▶ [Problem details]: Please set down word for word every line from the one holding "Dev (1235, 29)" to the end of the data below, both included.

BEGIN

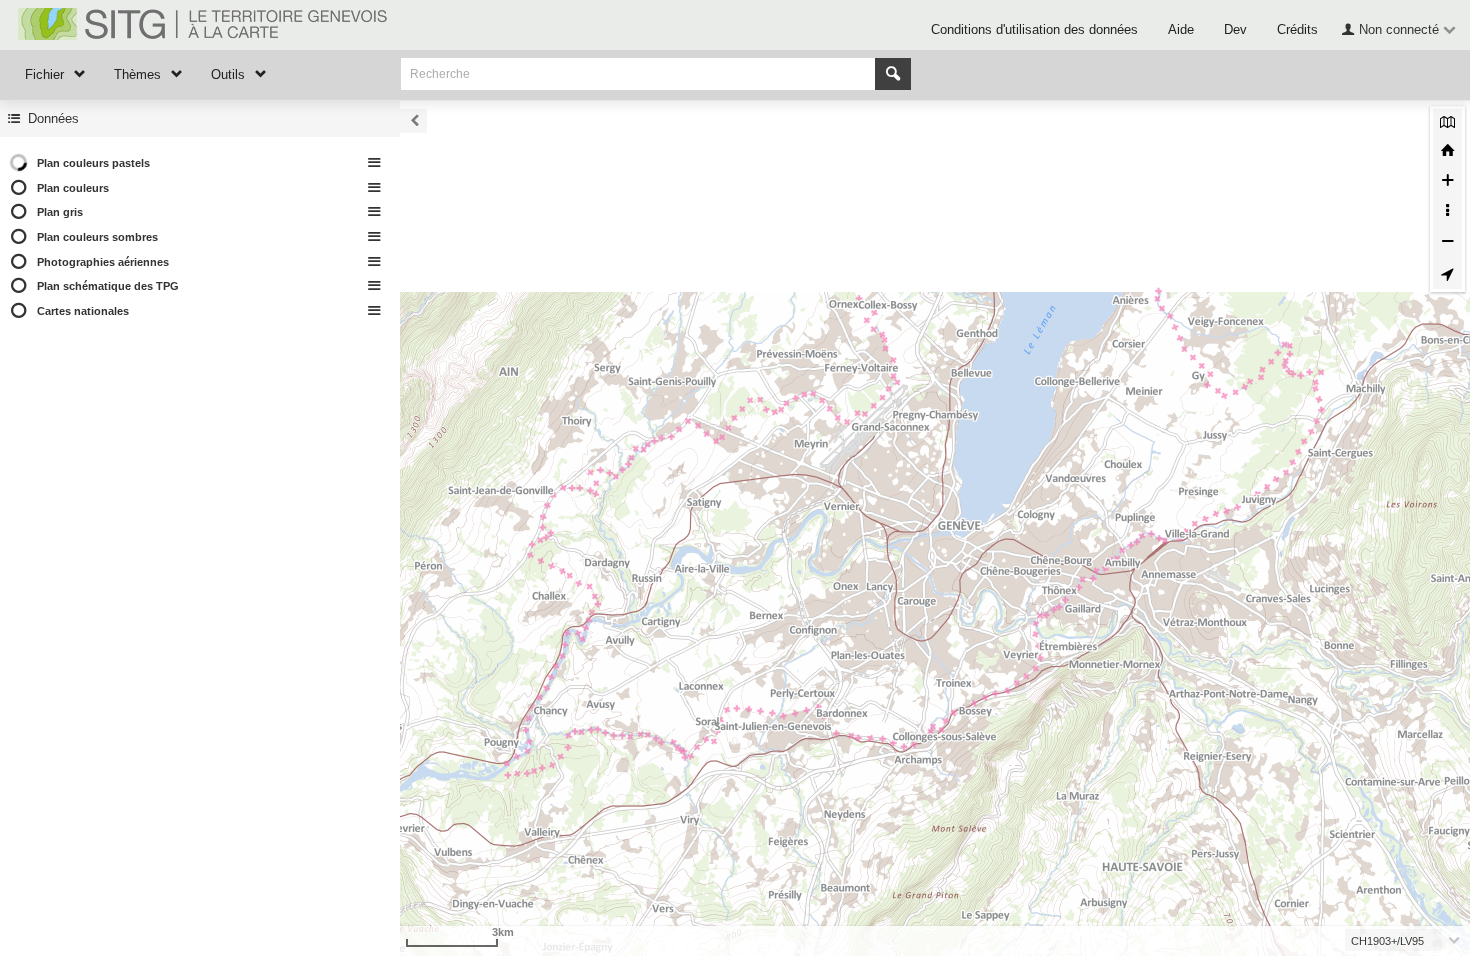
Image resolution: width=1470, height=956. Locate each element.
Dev (1235, 29)
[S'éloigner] (1447, 244)
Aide (1181, 29)
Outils (228, 74)
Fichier (44, 74)
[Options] (375, 163)
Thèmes (137, 74)
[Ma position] (1447, 274)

END

▶ [Problem solution]:
Dev (1235, 29)
[S'éloigner] (1447, 244)
Aide (1181, 29)
Outils (228, 74)
Fichier (44, 74)
[Options] (375, 163)
Thèmes (137, 74)
[Ma position] (1447, 274)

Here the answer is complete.